Some said it would hit confidence in the whole sector and put founders off listing in London. They noted that JustEat-Takeaway shares fell sharply in London as well as Deliveroo. Others said it was just a Deliveroo-specific problem, with bankers having priced the offer too greedily.
Whatever the causes, investors will be closely watching the shares’ behaviour on day two of Deliveroo’s life in public. Traders will be curious to know how much of the greenshoe option – shares kept aside by the float’s brokers – are being deployed to “stabilise” (for which read “prop up”) the price.
The FTSE 100 was set to rise just 4 points to 6727.8 as traders’ minds turned to thoughts of a long Easter break.
With markets relatively volatile, few were likely to want to take big bets long or short ahead of a four day break in which, as the good ships Ever Given and Archegos proved this week, anything could happen.
Some investors said the date of the Deliveroo float could have helped harm its prospects. Few fund managers would have wanted to take what was always going to be a risky bet on the last day of the quarter. However, others said the float would have flopped on any day of the year given its overly optimistic pricing.
Banks are still reeling from the Archegos hedge fund blow up, with shares in the sector weak again yesterday. Reports today said the debacle would lead Wall Street to rein back the lucrative swaps business that has generated huge profits for the banking sector there.
It is through swaps that banks enable hedge funds to make hugely leveraged bets on shares and other asset classes.
While lucrative when the trades go well, as Credit Suisse and Nomura found to their cost with Archegos, they can be hugely expensive when markets move against them.
Current rules allow funds to take up swaps with multiple firms without informing the lenders of their total exposure elsewhere. That means the banks cannot properly price the risk of something going spectacularly wrong for overly borrowed clients.

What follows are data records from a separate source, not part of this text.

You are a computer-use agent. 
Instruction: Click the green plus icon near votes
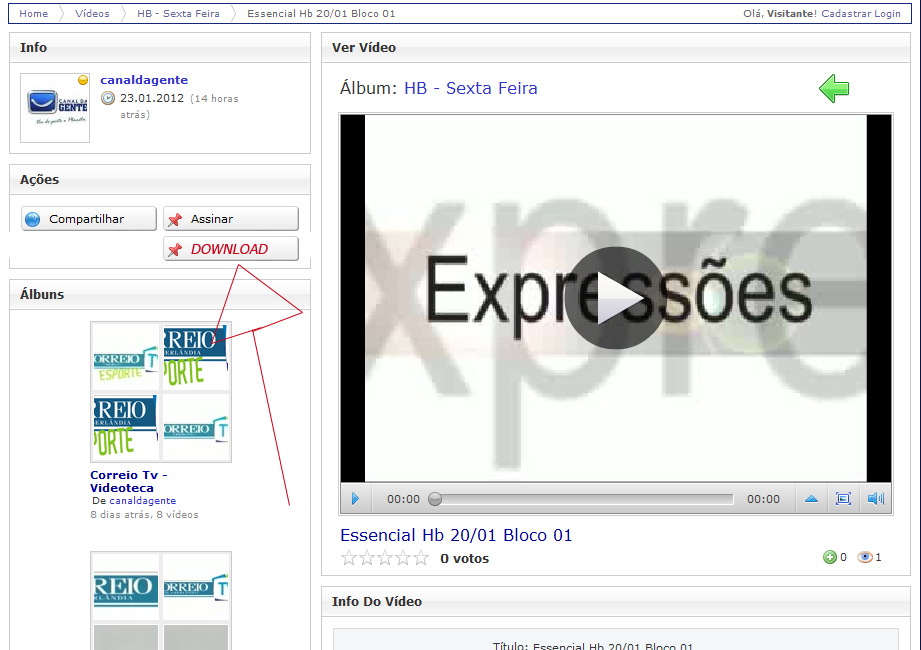(829, 558)
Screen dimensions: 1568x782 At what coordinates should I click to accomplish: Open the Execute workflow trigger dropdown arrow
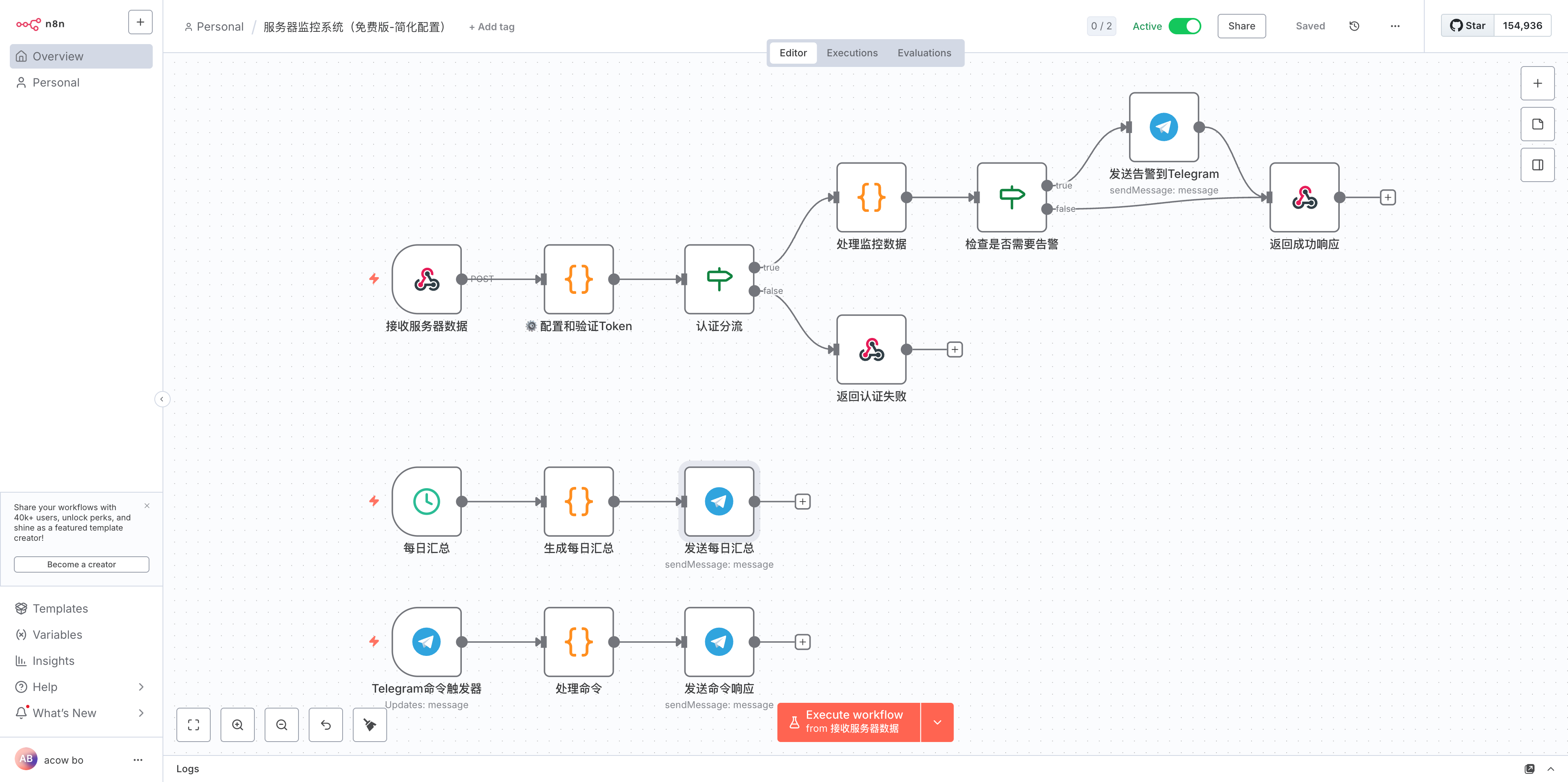(937, 722)
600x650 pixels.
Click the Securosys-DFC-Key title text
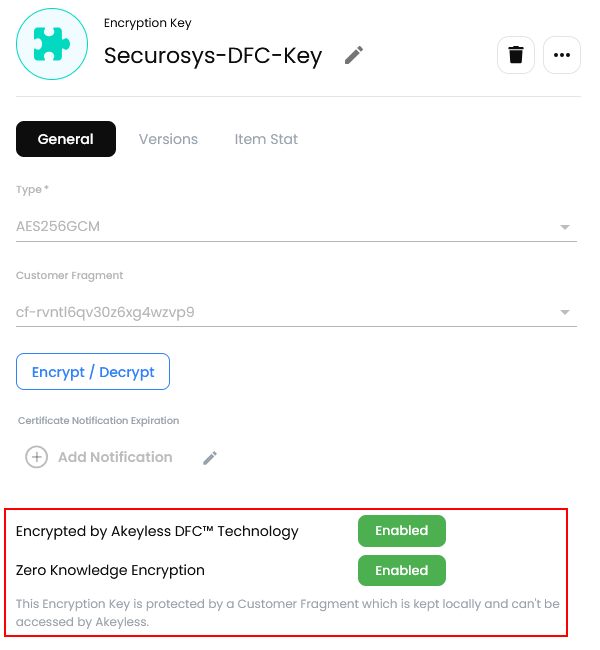coord(213,55)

For example, they may feel reassurance that, if something goes wrong, they can sell their exposure to another bank, when in reality they can’t because those banks are also exposed, the FT points out.
European markets were expected to have a flat session after French president Emmanuel Macron launched a four-week lockdown from Saturday.
Traders fret that the move is not accompanied by much prospect of the country boosting its hopeless vaccine programme. Like most of Europe, France has vaccinated less than 12% of its population compared with the United Kingdom’s 45.5%.
As CMC Markets analyst Michael Hewson put it in a note to clients: “The main concern is Macron may well have left it too late after 59,038 new infections were reported yesterday… It’s hard to see an end point to the crisis in Europe.”
The mood in the US continues to be more bullish amid optimism of a further $2 trillion stimulus package there in infrastructure spending on top of last month’s $1.9 trillion stimulus bill.
Hopes over the impact on the US economy of all that spending is currently outweighing concerns about how much taxes US corporations will have to pay to fund it.
As ever in London’s oil-laden FTSE 100, much will depend today on the price of crude. This may be volatile as the Opec+ cartel gathers to decide whether to increase production. Oil prices have risen strongly so far this year albeit with a few poorer sessions lately amid concerns over Covid’s impact on European demand.
IG was calling Brent crude up 0.7% before trading began this morning.